# [Problem statement]
Give back exactly the lines from the one that holds "Image resolution: width=309" through the final line of the data; omit the pictures and add nothing.

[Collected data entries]
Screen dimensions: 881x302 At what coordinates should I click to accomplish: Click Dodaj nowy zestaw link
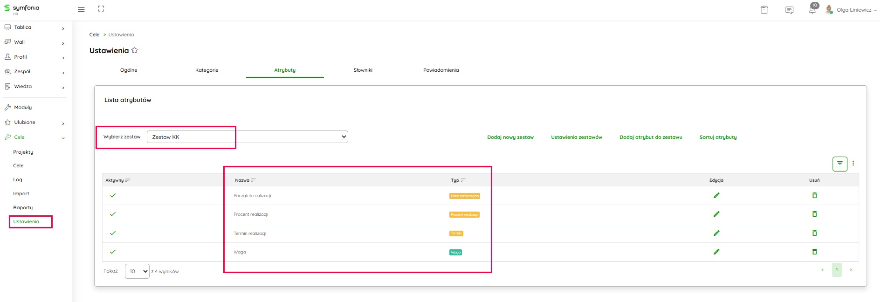(510, 137)
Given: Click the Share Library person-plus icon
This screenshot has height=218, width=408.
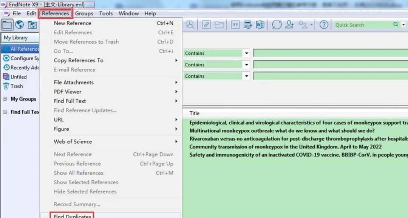Looking at the screenshot, I should point(290,25).
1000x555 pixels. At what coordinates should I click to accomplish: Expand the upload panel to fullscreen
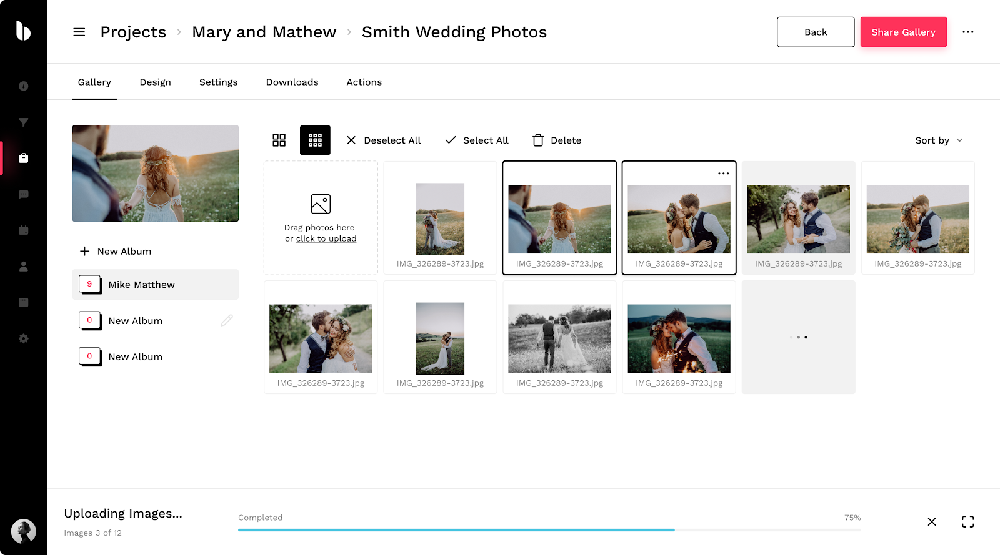pos(968,522)
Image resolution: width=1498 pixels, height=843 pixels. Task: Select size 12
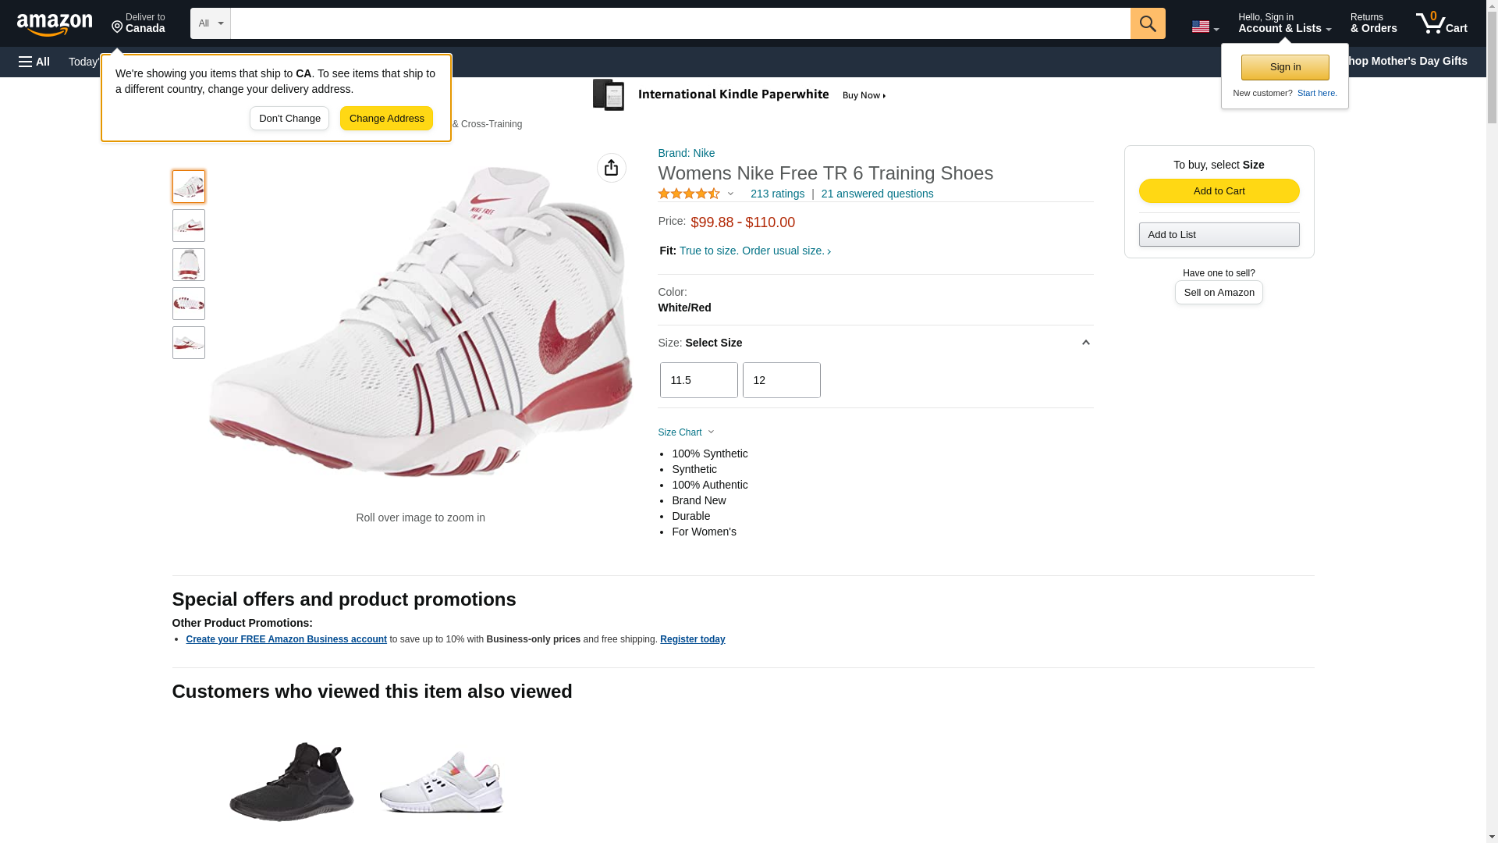point(781,380)
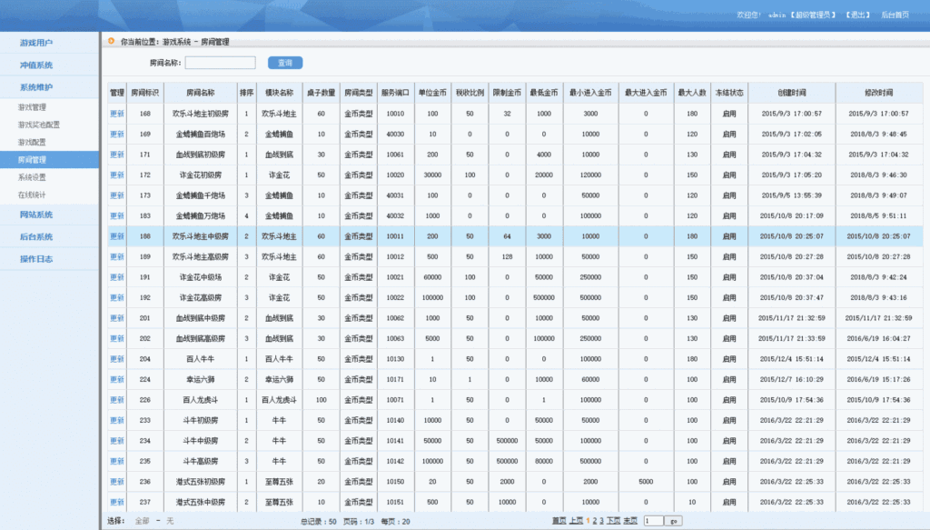This screenshot has height=530, width=930.
Task: Expand the 冲值系统 sidebar section
Action: point(36,65)
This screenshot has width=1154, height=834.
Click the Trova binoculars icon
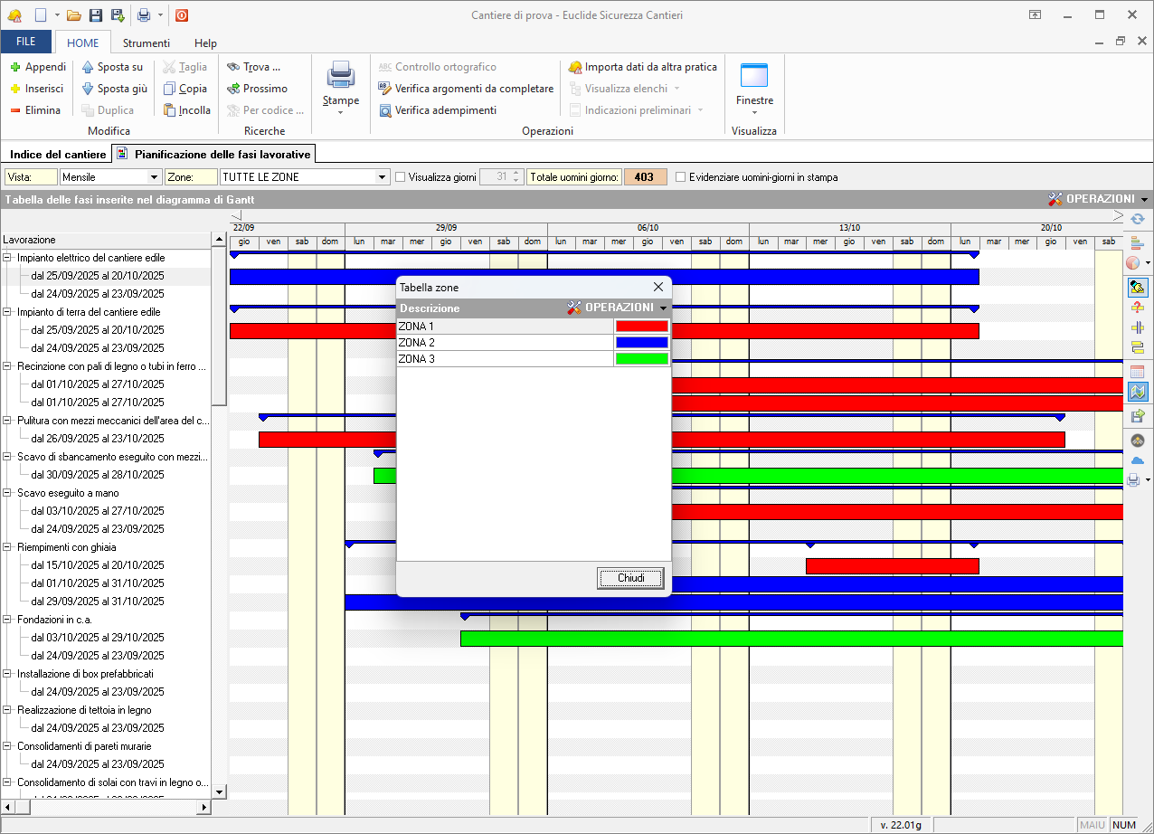tap(233, 67)
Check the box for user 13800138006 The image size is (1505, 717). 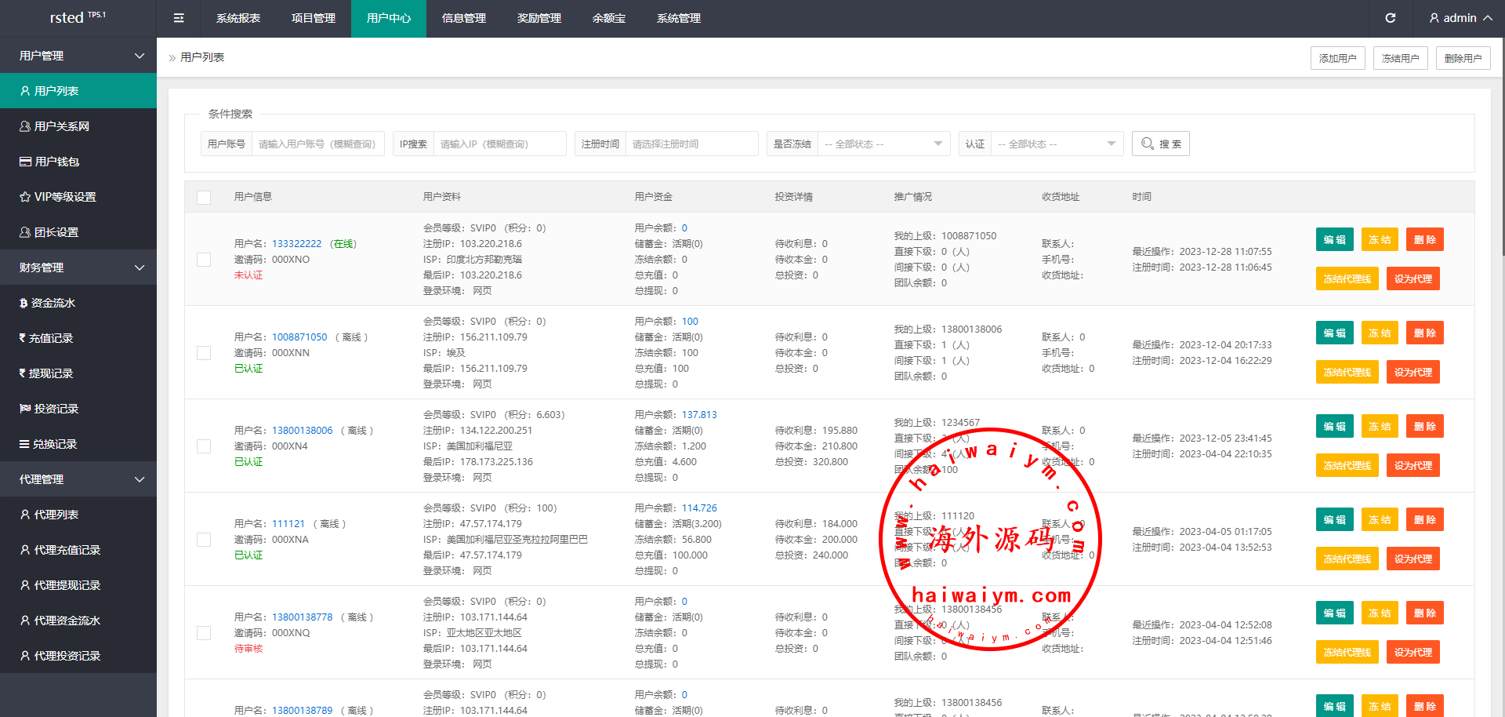[x=204, y=446]
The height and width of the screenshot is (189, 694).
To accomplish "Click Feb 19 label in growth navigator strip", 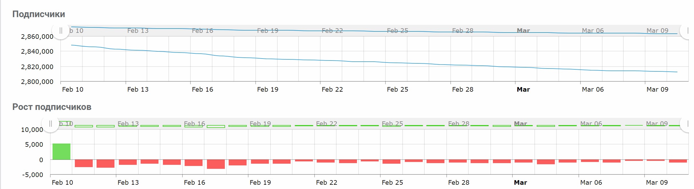I will pyautogui.click(x=260, y=124).
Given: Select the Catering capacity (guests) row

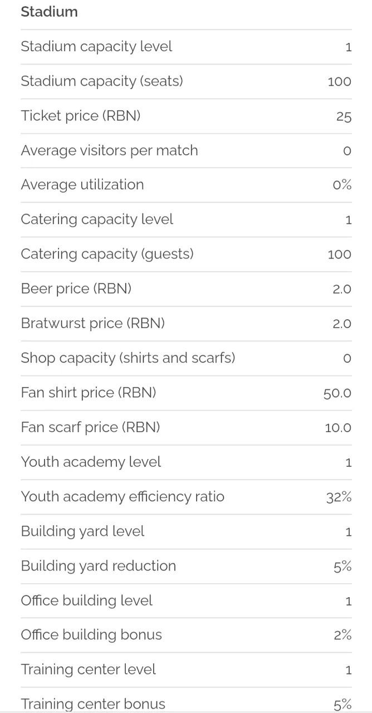Looking at the screenshot, I should [186, 254].
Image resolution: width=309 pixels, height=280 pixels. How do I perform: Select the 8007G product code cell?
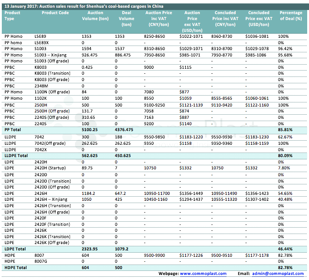coord(42,262)
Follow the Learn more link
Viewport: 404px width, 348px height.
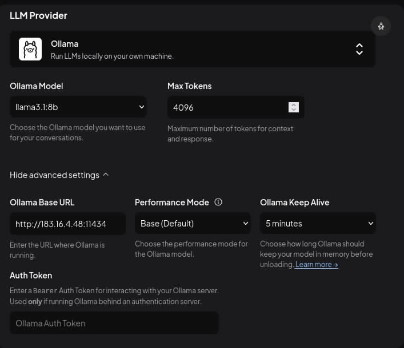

# [Exercise result]
Image resolution: width=309 pixels, height=280 pixels. How do I perform: Select the 8007G product code cell?
coord(42,262)
Follow the Learn more link
Viewport: 404px width, 348px height.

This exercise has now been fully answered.